Hi there! Did you miss us? We’ve returned for another pick of the Highlights of our #SuperstitionSat Sessions, after a little seasonal break last weekend. Yesterday (10/09/22), our theme was spent Under the Moonlit Night: Superstitions of Astrology, The Sky & Stars. Since you were waiting for this Session for two weeks, without further ado, let’s take a look at some of the loveliest tweets shared for our Session this Saturday!
We will begin this new season of Superstition Saturday by, appropriately, looking at a tale about the new moon, as shared by Lili Hayward. According to Cornish belief, it is unlucky to take your first glance at the new moon from over your shoulder or through a window, especially if the moon is rising on a Friday. We wonder whether this has any connection to the superstition that it’s bad luck to begin new journeys on a Friday, or an association with Friday 13th. Nevertheless, it is possible to avert the bad luck by curtseying to our natural satellite, as well as taking out any money you have on you, spit on it; then put it back in your pocket and turn it around.

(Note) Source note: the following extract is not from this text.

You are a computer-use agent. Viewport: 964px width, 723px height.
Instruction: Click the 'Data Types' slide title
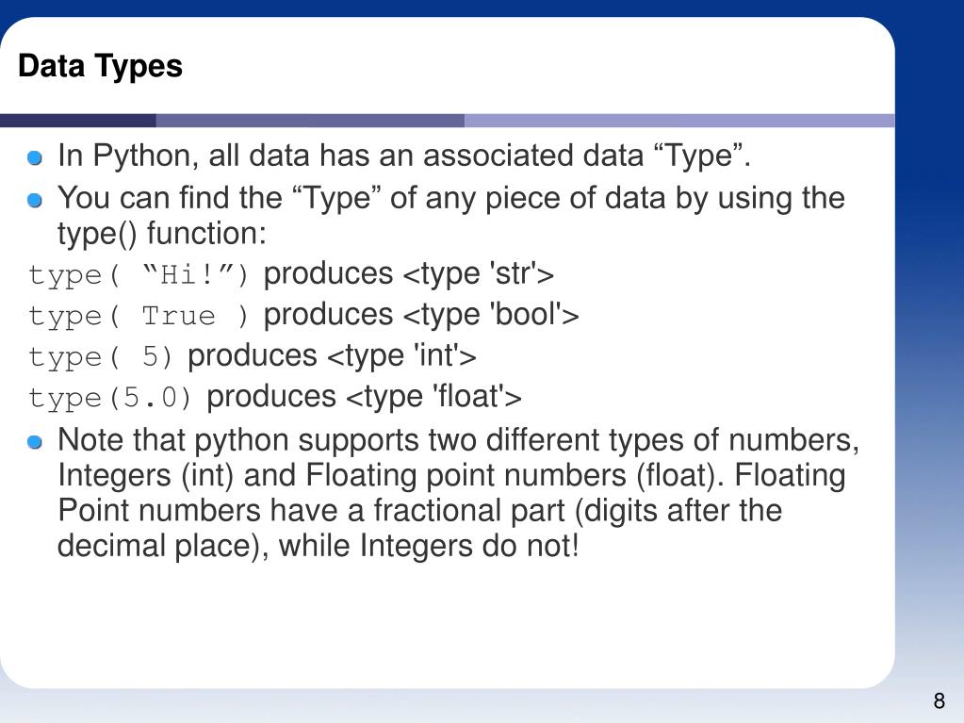[x=100, y=67]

This custom seems to have been in place at least since the late 19th century, considering it was discussed in Volume 5 Issue 1 of the Folklore Journal, published in 1887. In an article simply titled “Cornish Folk-lore” by M.A. Courtney, the author added that “[i]f you particularly desire anything, look at the new moon and wish before you speak.” If you have access to the Folklore Journal, and are interested in reading this article in full, click here. If not, we’ll transcribe the rest of the paragraph for you, which says that:
“You may also wish when you see a falling star, and if you succeed in framing it before it disappears your wish will be granted. Seeing the new moon in the old moon’s arms is a sign of a change in the weather, so is a star passing over it. The change will be for the worse if the moon goes over the star.”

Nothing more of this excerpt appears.